>> START GIVEN INFORMATION

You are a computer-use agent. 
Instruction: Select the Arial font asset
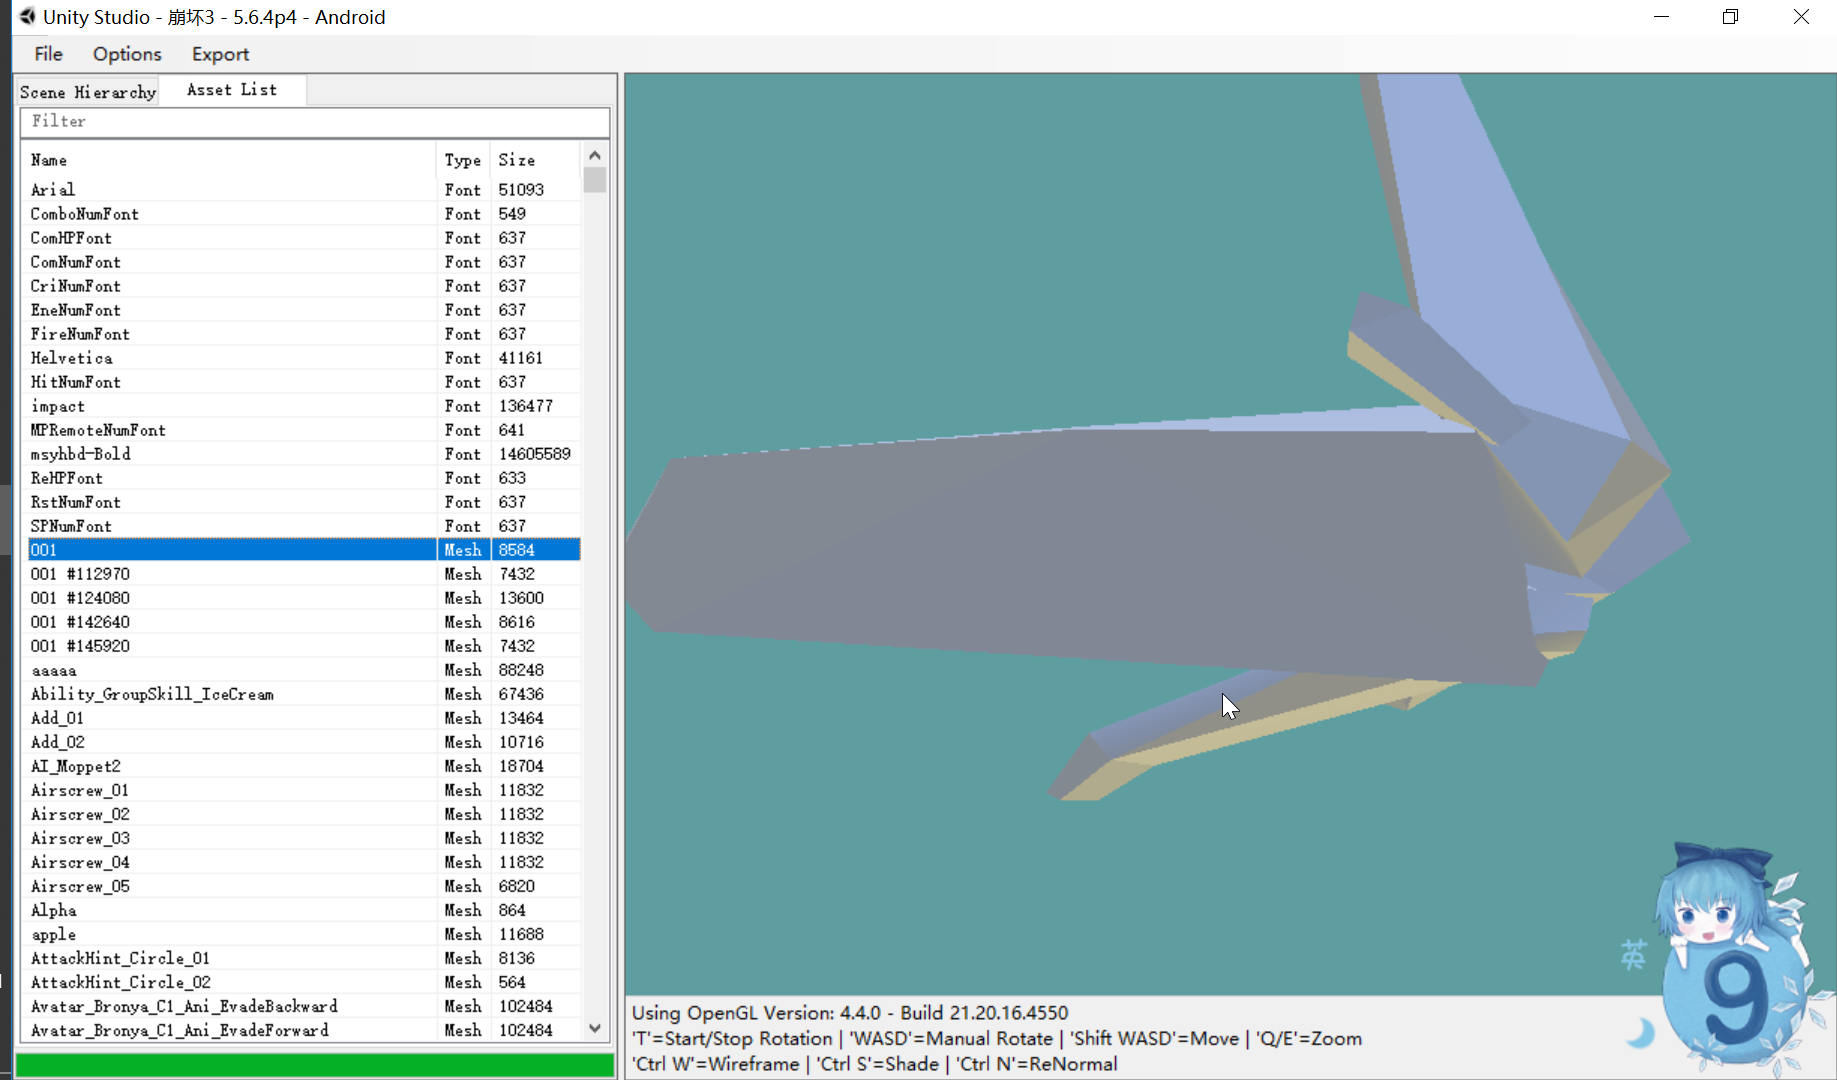[x=53, y=190]
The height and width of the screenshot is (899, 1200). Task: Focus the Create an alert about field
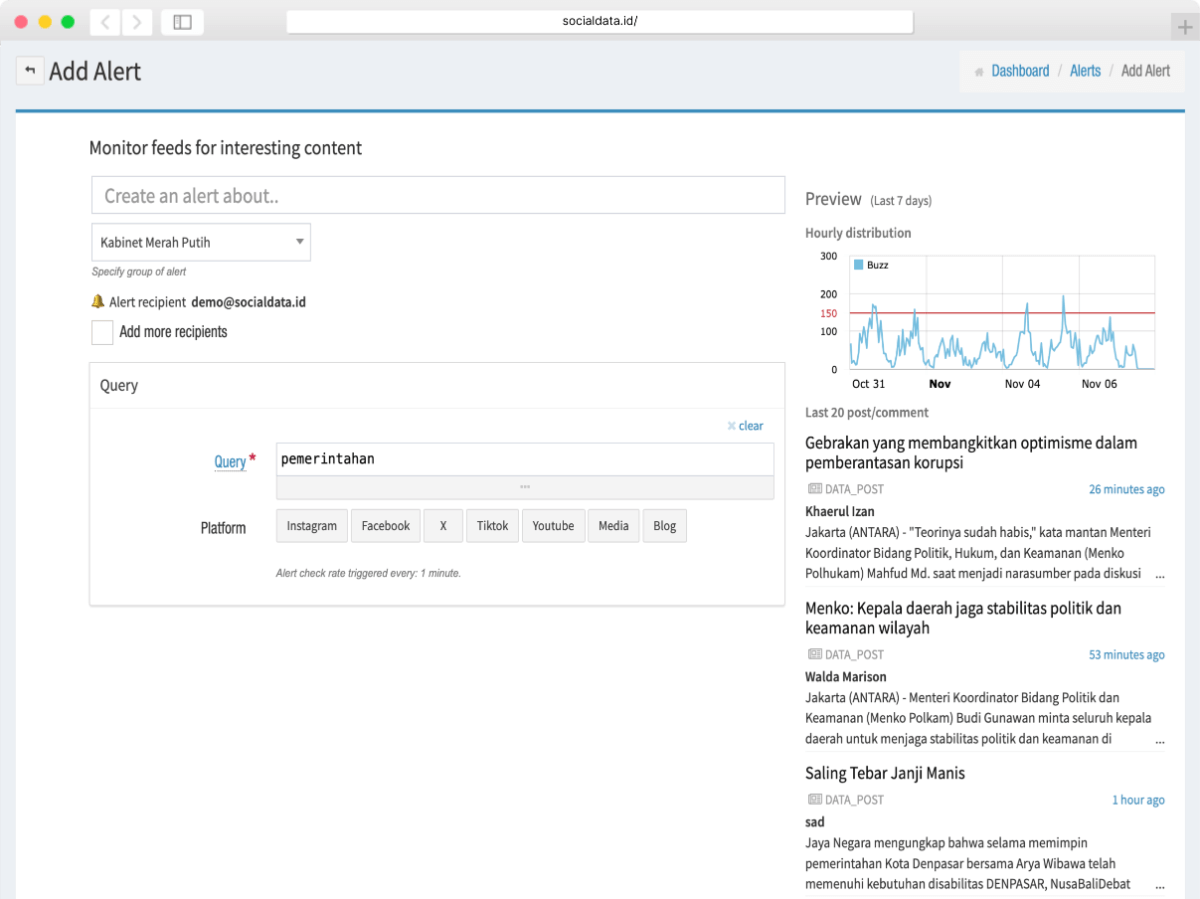(x=438, y=196)
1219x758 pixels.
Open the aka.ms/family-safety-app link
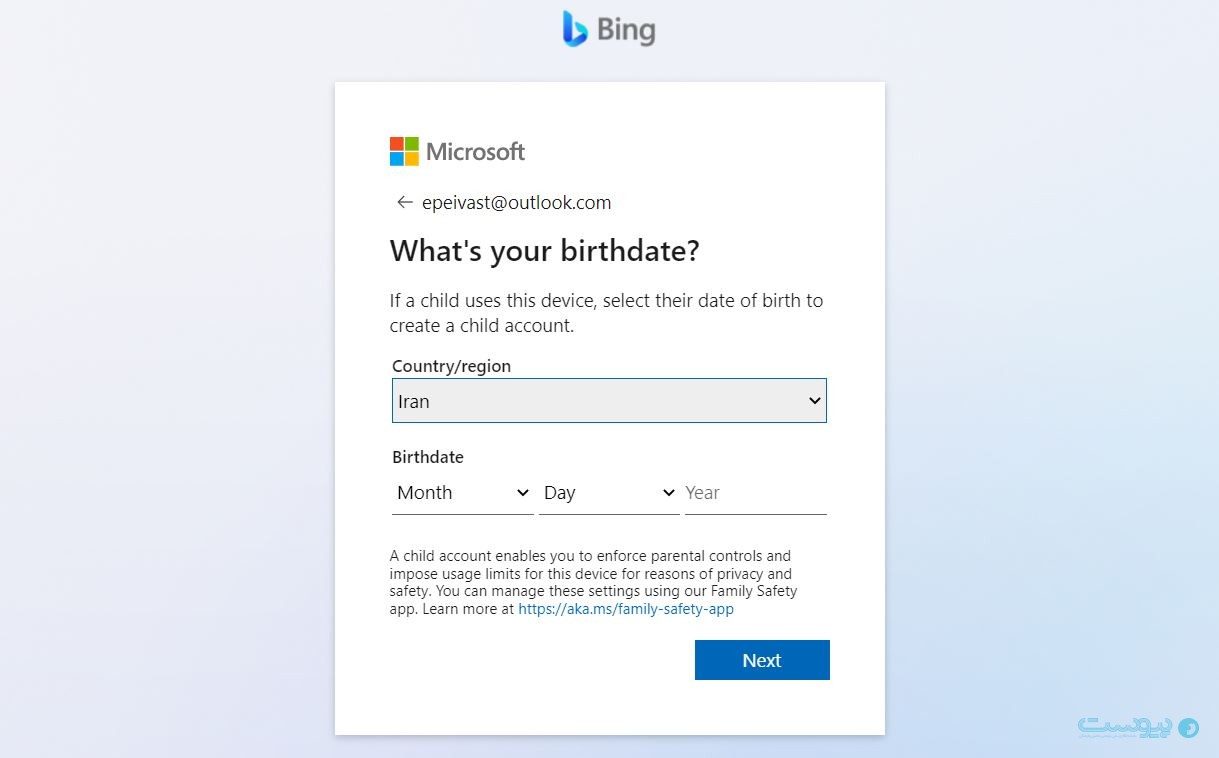tap(626, 608)
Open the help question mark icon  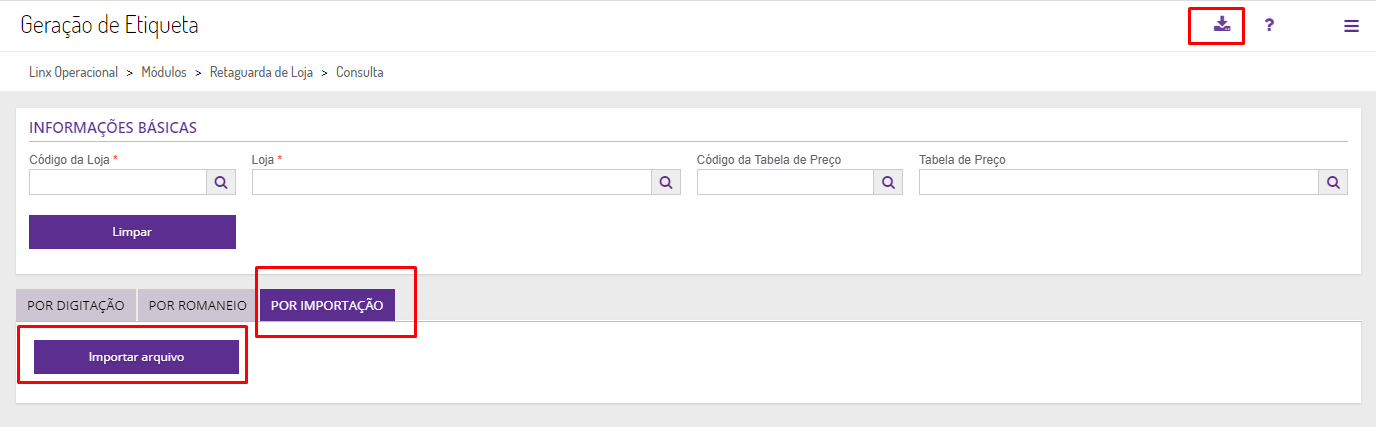pos(1269,25)
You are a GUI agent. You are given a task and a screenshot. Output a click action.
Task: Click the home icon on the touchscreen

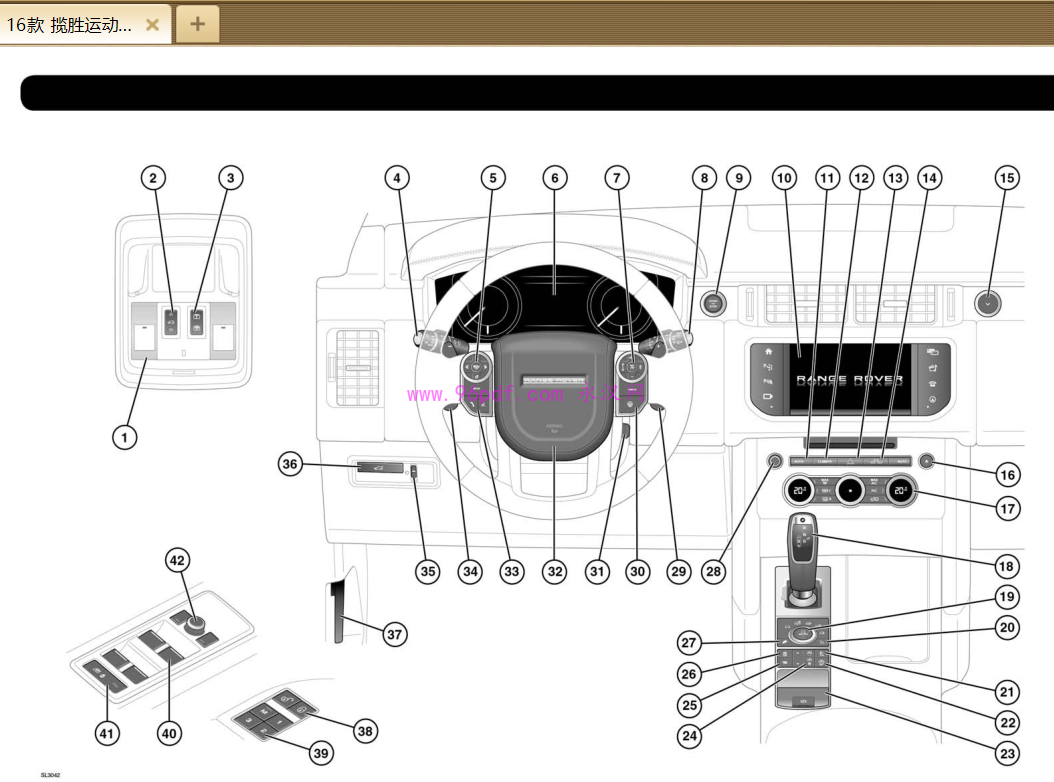pos(769,352)
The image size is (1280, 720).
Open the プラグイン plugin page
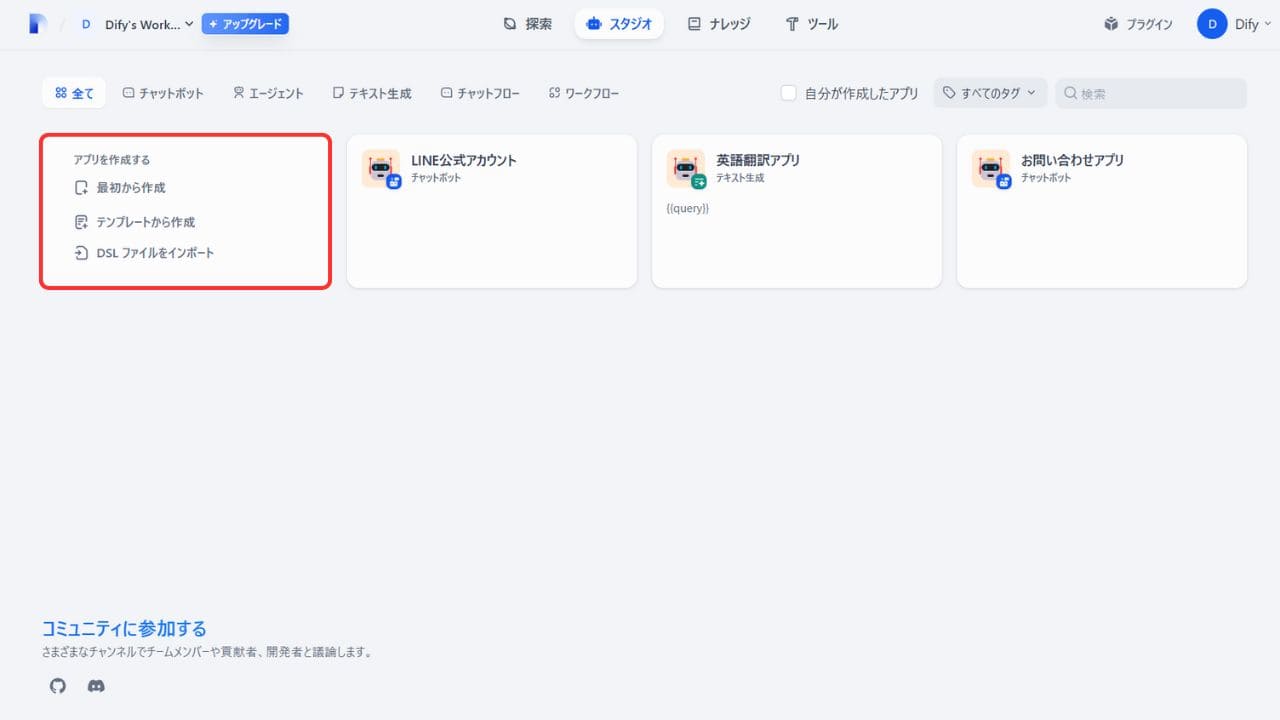[x=1138, y=24]
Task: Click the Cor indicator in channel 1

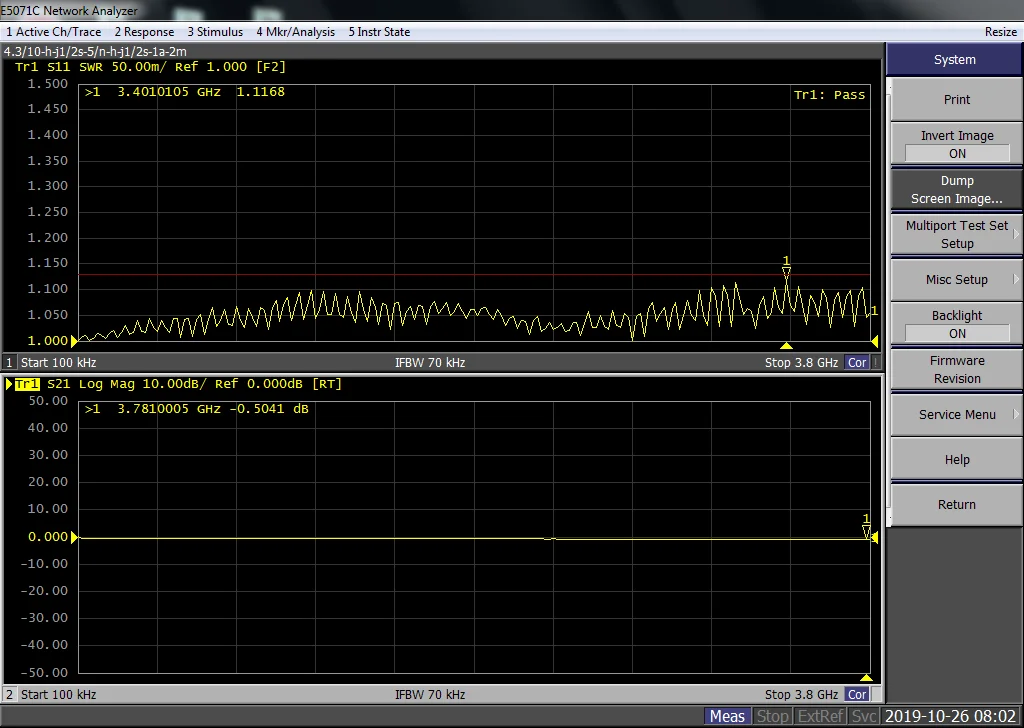Action: tap(857, 363)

>> END GIVEN INFORMATION

*SHORT PROBLEM*:
Count the lines in the records above that contain the word "agent". Give only the number.

*CORRECT ANSWER*:
2